▶ _Text section_:

But it is of some significance that Russolo’s instruments, and Russolo’s music, are not remembered outside the cadre of artists and musicologists who venerate his movement. While he did, accurately, predict the shape of music to come — which is now composed of an infinite variety of synthesized and recorded sound far beyond the range of the voice and the orchestra — his was only an initial provocation. His music was an inarticulate beginning, a testing ground for new tools, in which the nature of the tool seemed more fascinating than exactly what it was producing. AGGRO DR1FT might be described in similar terms. The film is most remarkable for its method of capture: the entire thing is shot with thermal cameras, which — after being run through 3D imaging software — renders the entire film in a semi-digital haze of yellows, reds, blues; as though the constant sunsets of Korine’s The Beach Bum had spilled into the camera itself. Here is a neon Miami, in which characters wade through color, themselves silhouettes, recognized by superficial markers: the wraparound sunglasses of Jordi Mollà’s Bo; the box braids of Travis Scott’s Zion; or the lustrously bald head of archdemon Toto. We are abstracted from the actors’ performances; we recognize these people as pegs, as symbols, rather than as fully formed human beings. So much of the film operates on a similarly vague register. We might attempt a gloss of the narrative, which is expressed so obscurely that almost every critic seems to have an entirely different understanding of the film’s plot. In the view of this critic: the film follows Bo, a master assassin, who is at odds with his work. He is tasked with killing Toto, presumably some rival crime lord to his employer. Before doing so, he meets with Zion, who might be his apprentice; the two of them speak equivocally about Julius Caesar and betrayal. A forked tongue slithers from Zion’s mouth, but it is Bo who turns traitor: he rebels against his employer and, in the name of Total Justice, fulfills his final contract as a moral obligation rather than financial exchange. A wife and family await him at home: all he does, he does for them. A familiar-sounding arc, however challenging it is to grasp in the moment. Korine takes his archetypes, and situates them in an archetypal story; AGGRO DR1FT is designed to shed character, and shed narrative. It is the remaining effect that interests Korine.

▶ _Dataset records_:
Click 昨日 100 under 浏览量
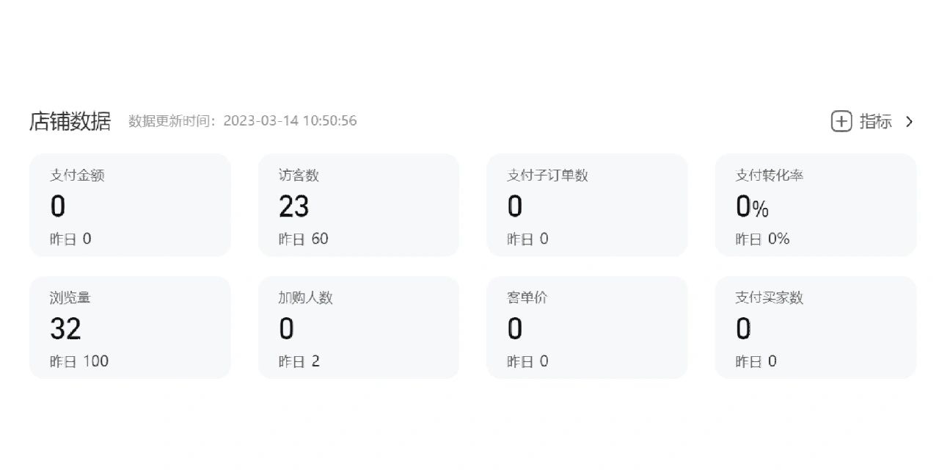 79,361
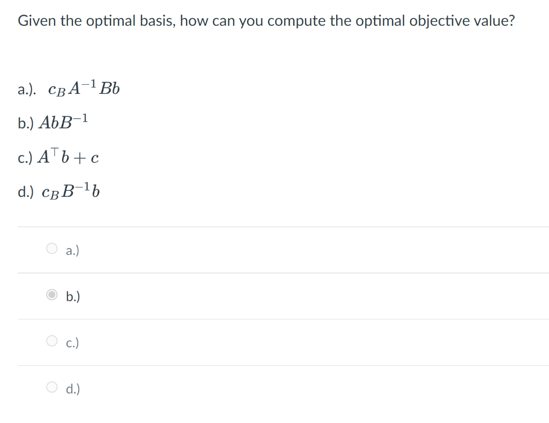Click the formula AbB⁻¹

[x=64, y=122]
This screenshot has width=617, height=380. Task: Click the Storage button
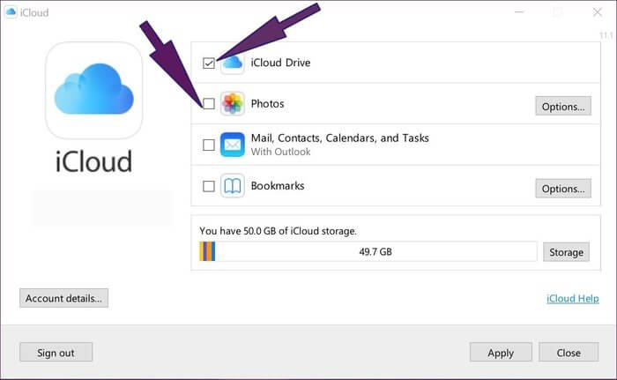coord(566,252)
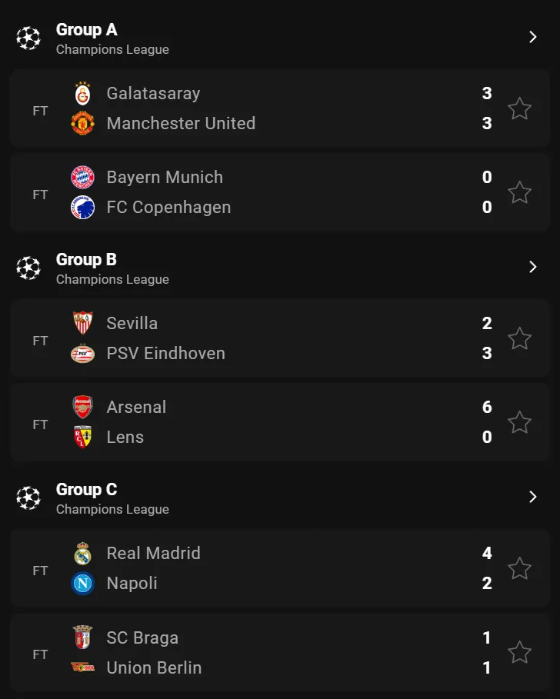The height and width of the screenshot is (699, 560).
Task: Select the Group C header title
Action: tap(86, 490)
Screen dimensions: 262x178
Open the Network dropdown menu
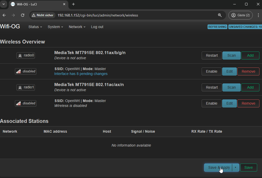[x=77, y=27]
---
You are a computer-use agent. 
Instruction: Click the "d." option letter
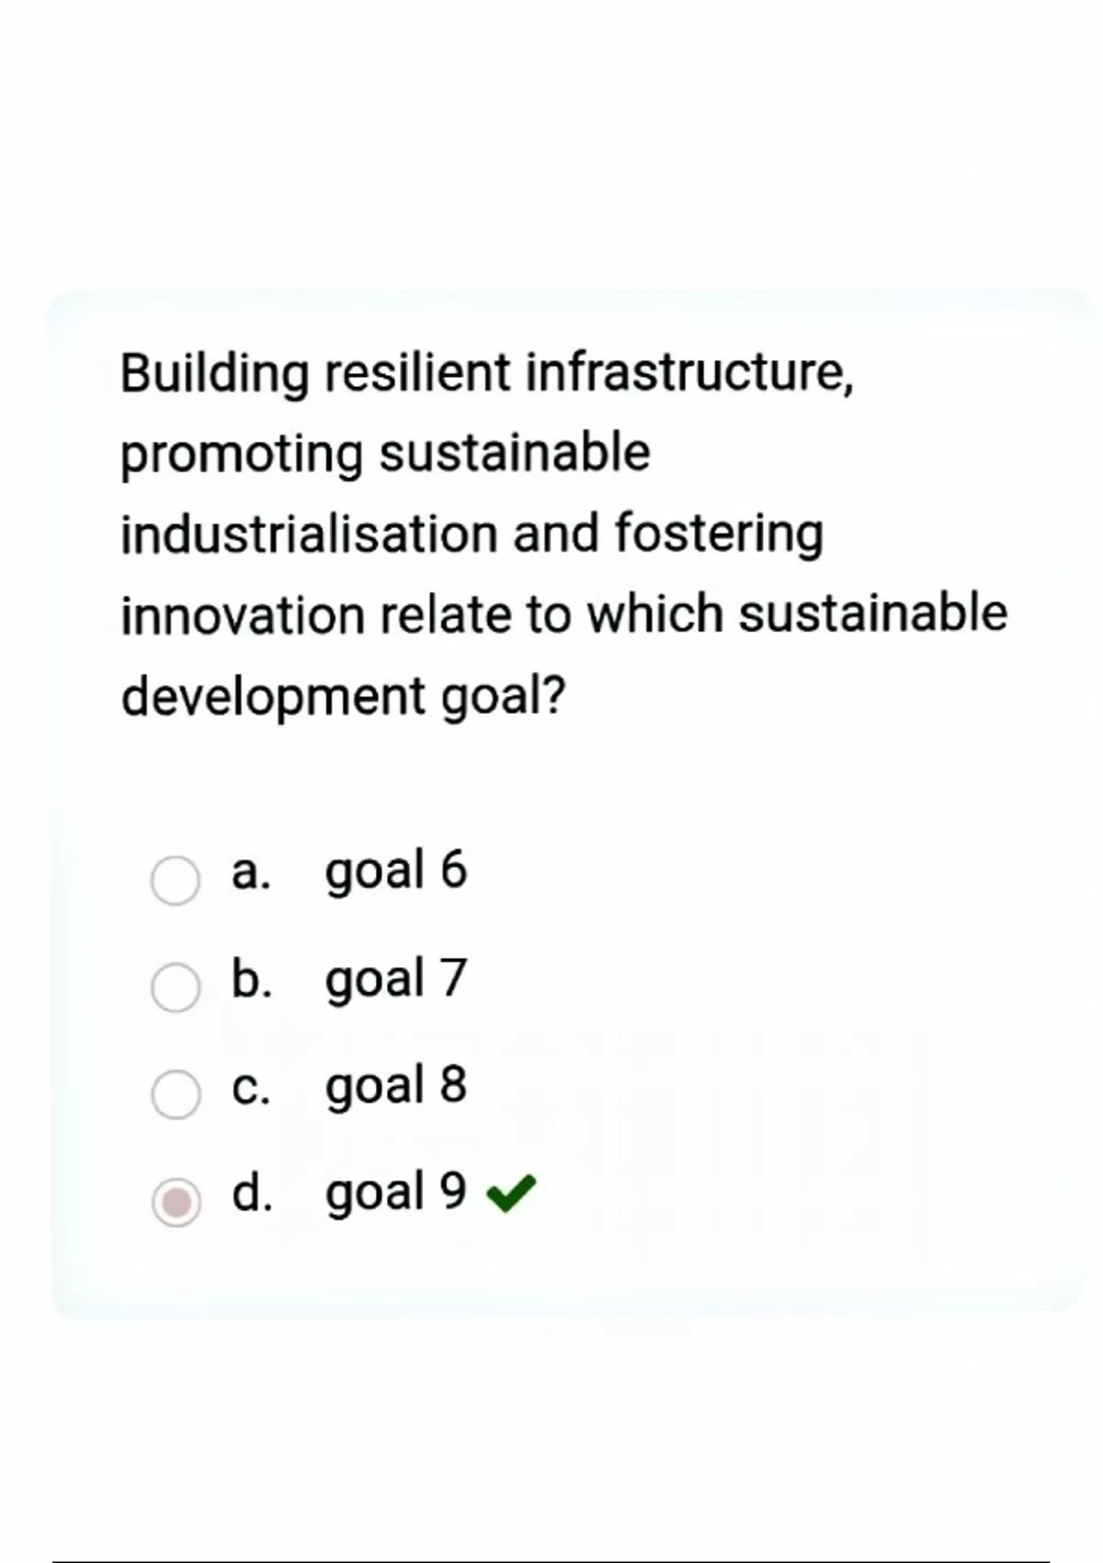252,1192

▶ _Set of tasks_:
1 – Please copy the entries starting at the line that contains "This screenshot has" and ending after the line that contains "[x=77, y=27]". Leave the pictures out.
2 – Write the next part of the review of AGGRO DR1FT, picking up after its final sentence.
The review and the entries are unrelated to each other.

▶ _Expected answers_:
1 –
This screenshot has width=617, height=380. Task: Click the Storage button
coord(566,252)
The height and width of the screenshot is (699, 560).
Task: Select the Group C header title
Action: tap(86, 490)
Screen dimensions: 262x178
Open the Network dropdown menu
[x=77, y=27]

2 –
Which brings his film to an unusual shore. Much has been mumbled regarding the video game influences of AGGRO DR1FT. Often is Grand Theft Auto the go-to comparison, but this selection seems to belie a misunderstanding of how Grand Theft Auto looks, feels, plays. While both AGGRO DR1FT and GTA share a gangland setting, and a generally vulgar sense of humor, it is there that the similarities promptly end. In aesthetic terms, the film has more in common with the likes of DOOM, or Diablo, with red-strewn palettes and a profusion of demonic imagery. While there is a sense of the video game aesthetic in AGGRO DR1FT, it would be inaccurate to marry it specifically to any one title. Rather than Grand Theft Auto, it would be fair to place AGGRO DR1FT much closer to the twirling-era films of Terrence Malick, a director who has affected a not inconsiderable influence throughout Korine’s career. Indeed, Korine and Malick might represent cinema’s oddest couple: Korine recently revealed that Malick has written him a script, and it was only this that could tempt him back to “conventional” filmmaking. Like Malick’s middle period, Korine also eschewed a traditional script for AGGRO DR1FT; like Malick, he arranges his film as an overlapping series of voiceover monologues; he cuts narrative presence so profoundly as to render a film with an arc but without a story; and he positions a protagonist who will reject nature (the infinite kill-cycle of video-game Miami) and seek grace (the wife and the kids; not so far from a traditional Malick finale). But to pair these filmmakers is also to recognize their polarity: Malick chases the sublime, and Korine the ridiculous. In Malick’s middle films, scenes of debauch are often weirdly stilted, or aesthetically inert; Korine is excellent at authentic dissipation, but himself struggles in reaching the higher impulses. AGGRO DR1FT’s improvised dialogue proves as much: these characters can do nothing but repeat aphorisms, so curtly stated as to find banality in every instance. This critic does not think this is a nihilistic film as so many critics have labeled it, nor an ironic one. Funny, vulgar, and ridiculous — yes. But not ironic. This is an earnest film, wearing a fluorescent dress.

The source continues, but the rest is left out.